Habib Bourguiba n’avait pas la qualité de commandeur des croyants… Or, chez nous, le problème qui se reflète dans la double personnalité de nos élites et de toute la population est qu’elles se raccrochent des mains et des pieds à la commanderie des croyants dès lors qu’il est question qu’elle les protège de l’islam politique et de la daechattitude, mais qu’elles s’en détachent ou la contestent quand il est question de légiférer sur des problèmes sociétaux à dimension religieuse, même quand on sait que cette religion est fort modérée et qu’elle sert d’exemple à tant d’autres pays qui envoient leurs imams apprendre le métier chez nos religieux pour, par exemple, se prémunir intellectuellement contre le terrorisme.
Aujourd’hui, sur nos terres, le législateur ne peut laisser s’ancrer une liberté sexuelle absolue, mais on lui reproche la sévérité de la sanction en la matière, privilégiant la main de fer contre ce qu’on estime être de la débauche à la protection de l’inviolabilité du domicile, mais sans aucunement prendre en considération les conditions draconiennes, quasi irréalisables, prescrites par la loi musulmane pour établir un acte de chair, allant jusqu’à presque prohiber la violation du domicile et à exiger la présence de quatre témoins…
Pour ce qui st de la criminalisation du non-jeûne durant la journée du ramadan, elle relève bien davantage d’une contrainte sociale que religieuse ou même juridique. On sait que les Marocains sont bien plus tolérants avec ceux qui ne prient pas qu’avec ceux qui, publiquement, n’observent pas le jeûne, et ils le tancent, voire le répriment avant même que la loi ne le fasse. Et donc, il faut savoir prendre les choses selon leur priorité : il existe une grande différence, en effet, entre protéger la société contre les détériorations de biens et contre le désordre ou encore la torture, et sévir contre des phénomènes de marge comme le fait de ne pas jeûner pendant le mois de ramadan. En fait, cette dernière question relève plus de la revendication émise par ceux qui ne veulent pas jeûner de partager l’espace public avec ceux qui le font. Ils réclament ainsi un droit de montrer leur différence comme les autres, leurs contempteurs, ont le droit de demander à ce que l’on ne touche pas à leurs sentiments et leurs ressentis dans cette affaire sensible.

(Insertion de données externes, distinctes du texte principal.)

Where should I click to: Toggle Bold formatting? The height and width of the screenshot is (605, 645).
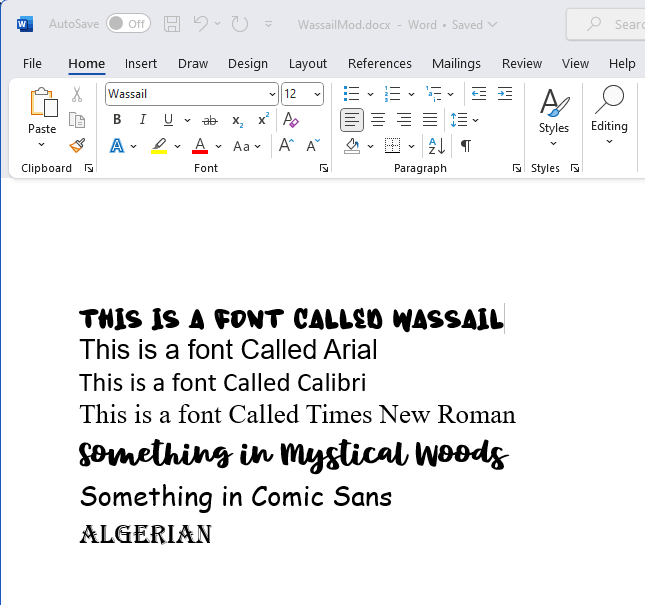(117, 120)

Et donc, on peut dire que l’aspect conservateur du projet de Code pénal ne vient pas tant de l’idéologie de ce gouvernement en partie barbu que du conservatisme de l’Etat, lui-même émanant de celui de la société, qui montre cette particularité que nous avons évoquée plus haut. Ceux qui prônent ces idées libérales dans les salons se font plus discrets une fois dans l’espace public. Alors, la question cruciale suivante se pose : sont-ce les lois qui font les sociétés ou les sociétés qui établissent leurs lois ? La réponse est, en définitive, dans les rapports de force entre les uns et les autres.